I have two tensors: binary tensor A of dimension (Nx1) and B of dimensions (NxCxHxW). I want to multiply them in such a way that each element in A serves as a scalar multiplier to each tensor in B, hence the output should be of size (NxCxHxW). Considering A is binary, what is the fastest way to do this in a forward pass ? Both A and B are outputs of some modules. I tried resizing A to the same size as B but that’s time consuming since B can be of a larger size.

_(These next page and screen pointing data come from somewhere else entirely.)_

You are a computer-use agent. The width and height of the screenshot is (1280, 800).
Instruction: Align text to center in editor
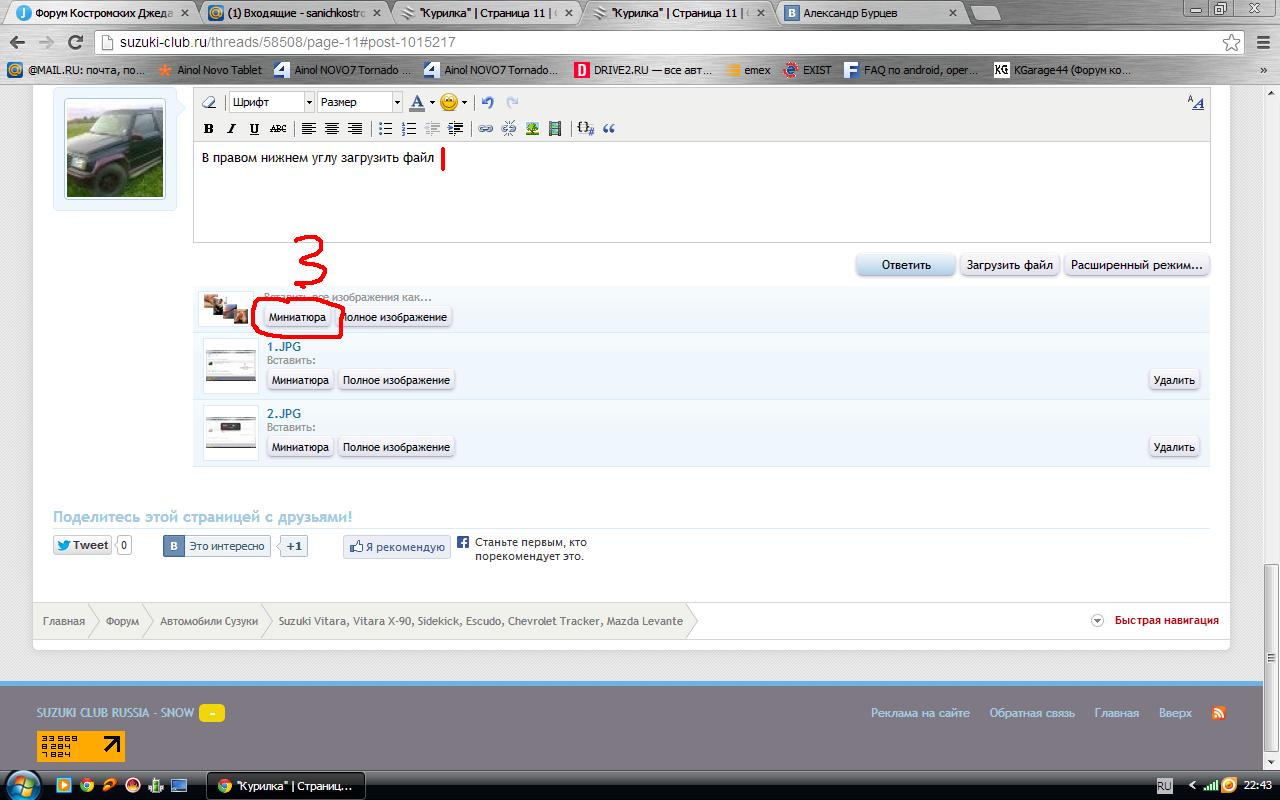pyautogui.click(x=332, y=129)
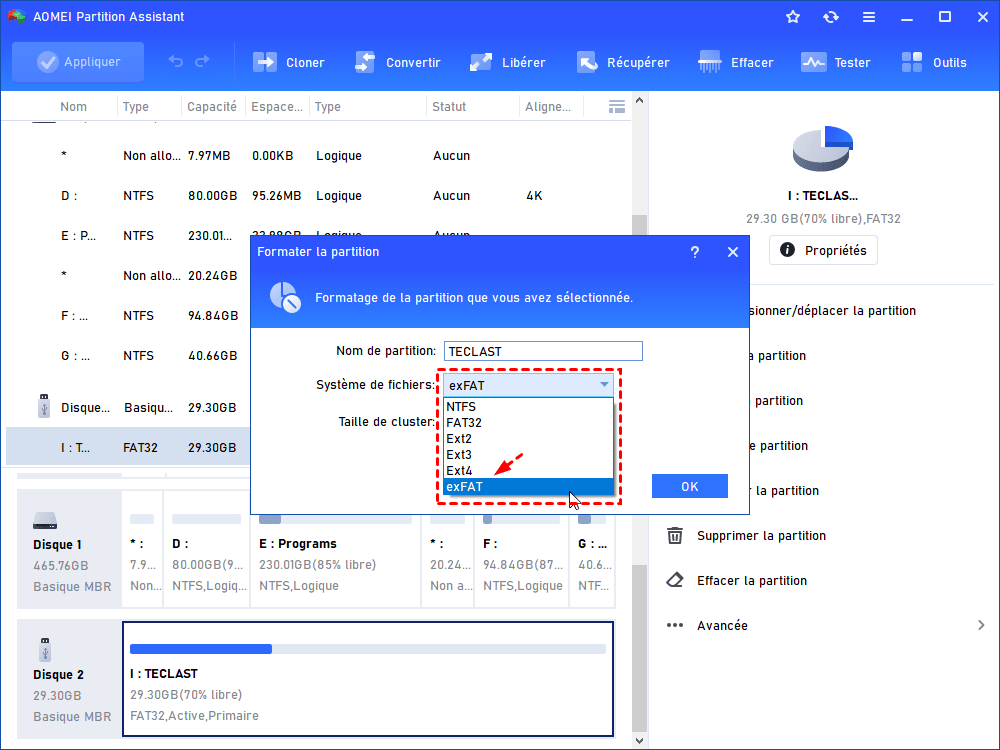Expand the Avancée menu entry
This screenshot has width=1000, height=750.
click(x=722, y=626)
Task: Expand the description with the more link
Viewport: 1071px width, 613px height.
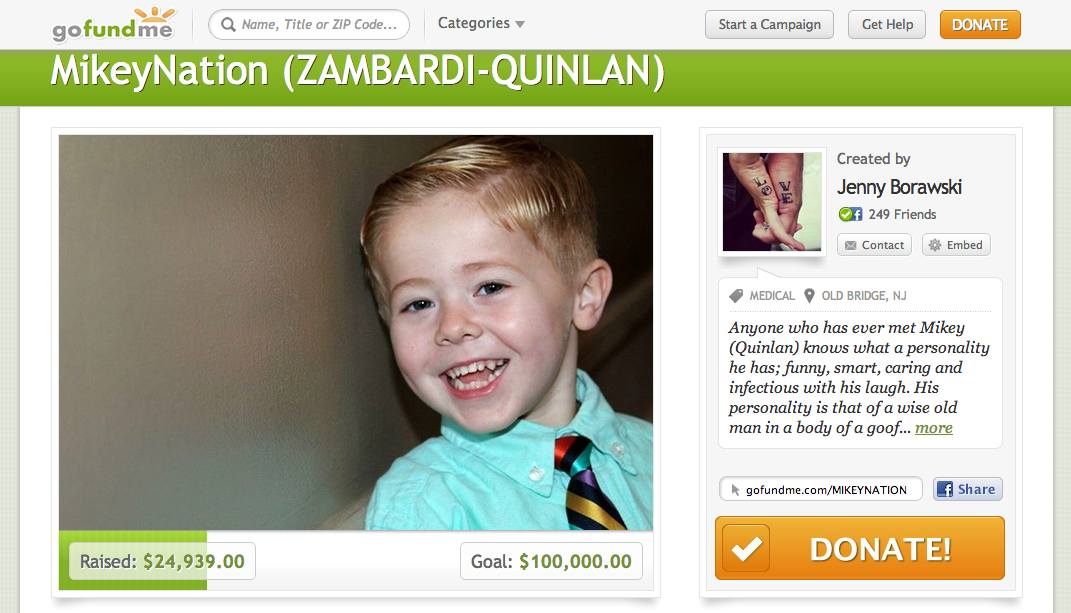Action: point(934,428)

Make Nx1 to Nx1x1x1 and multiply.

C = A.view(-1,1,1,1) * B
print(C.size()) # NxCxHxW

This is called broadcasting.

I don’t know how to utilize it for performance that A is binary.
However many codes just use FloatTensor with 0.0 and 1.0 as a mask and multiply it to the other FloatTensor.

I wanted to especially avoid the trivial solution (broadcasting) or atleast find a better alternative. Since A is binary I was trying to use something like index_select but it seems to not work during the forward pass.

index_select would work, but it serves the different purpose.

  • You will get a tensor of dynamic shape (?xCxHxW) instead of (NxCxHxW)
  • Backprop through integer index doesn’t work.

I had the same question before, and imho, broadcasting is the best way. Masking is very common in deep learning and people do this way. Maybe it can be improved but not worth the effort.